[Start Input for this task]
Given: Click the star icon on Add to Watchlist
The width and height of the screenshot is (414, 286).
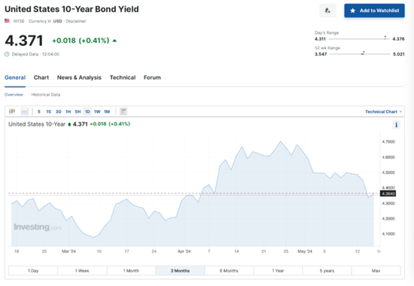Looking at the screenshot, I should click(x=353, y=11).
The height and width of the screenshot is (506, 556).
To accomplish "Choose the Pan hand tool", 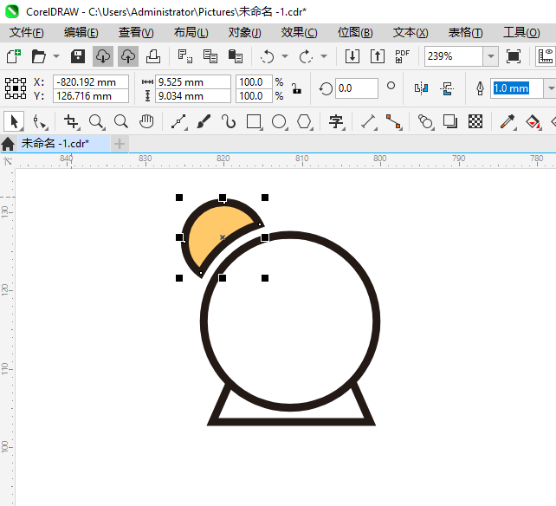I will 147,121.
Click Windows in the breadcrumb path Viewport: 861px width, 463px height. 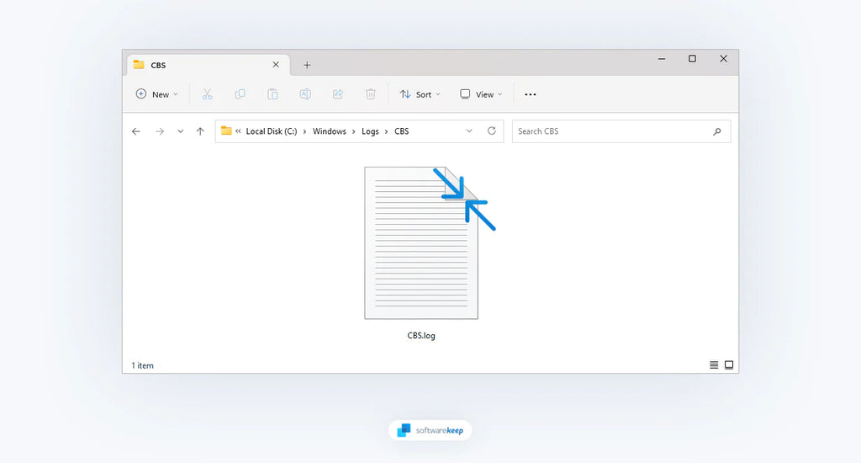pyautogui.click(x=330, y=131)
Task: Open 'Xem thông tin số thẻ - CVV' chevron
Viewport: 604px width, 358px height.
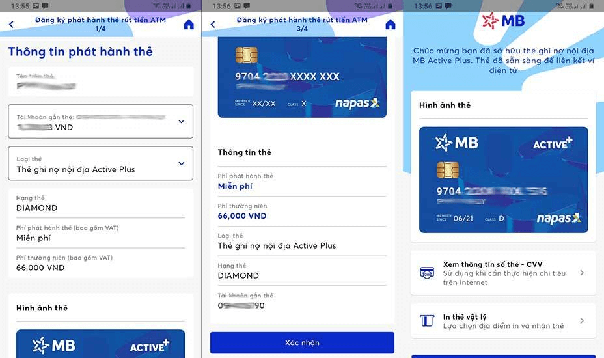Action: click(582, 273)
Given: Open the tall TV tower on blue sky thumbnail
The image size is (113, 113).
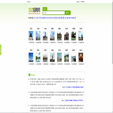Looking at the screenshot, I should pyautogui.click(x=31, y=57).
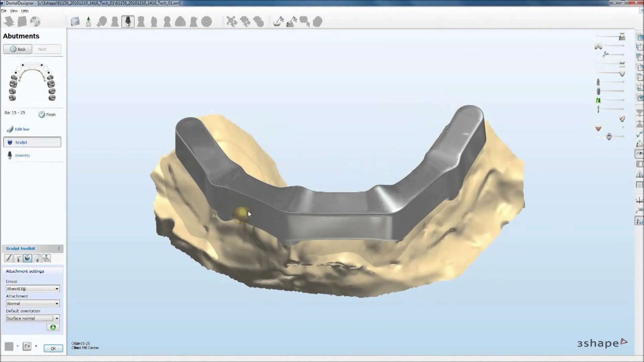Expand the Group dropdown showing Rhein83
The image size is (644, 362).
coord(33,289)
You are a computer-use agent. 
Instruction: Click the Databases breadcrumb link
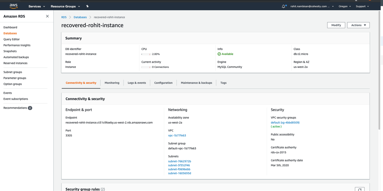coord(80,17)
[End Input for this task]
▶ **What is needed**
Output the rows above verbatim, from the line containing "Task: Open 'Xem" through the end of the rows, including both ends. Omit the pictures from your output.

▶ **Response to the exercise**
Task: Open 'Xem thông tin số thẻ - CVV' chevron
Viewport: 604px width, 358px height.
Action: click(582, 273)
Given: Open the tall TV tower on blue sky thumbnail
The image size is (113, 113).
Looking at the screenshot, I should pyautogui.click(x=31, y=57).
Expand the Group dropdown showing Rhein83
The image size is (644, 362).
coord(33,289)
You are a computer-use agent. 
Instruction: Click the Databases breadcrumb link
coord(80,17)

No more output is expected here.